=== YOUR TASK ===
Lay out the entries from the very first line up to and including the line with "will (518, 392)." as a JSON list of strings, one string per line, omitting blank lines.

Entries from a dataset:
■ ■ ■ ■ ■ ■ ■

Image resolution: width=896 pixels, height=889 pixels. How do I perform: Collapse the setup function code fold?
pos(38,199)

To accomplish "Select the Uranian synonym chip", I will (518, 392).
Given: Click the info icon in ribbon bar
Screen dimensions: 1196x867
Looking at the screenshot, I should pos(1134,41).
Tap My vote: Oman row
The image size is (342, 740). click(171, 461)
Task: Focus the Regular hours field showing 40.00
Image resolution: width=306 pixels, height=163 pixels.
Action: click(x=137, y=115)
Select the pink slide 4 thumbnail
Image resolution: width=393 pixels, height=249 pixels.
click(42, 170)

■ ■ ■ ■ ■ ■ ■

=== ANSWER TO THIS EXERCISE ===
[
  "Image resolution: width=896 pixels, height=889 pixels. How do I perform: Collapse the setup function code fold?",
  "pos(38,199)",
  "To accomplish \"Select the Uranian synonym chip\", I will (518, 392)."
]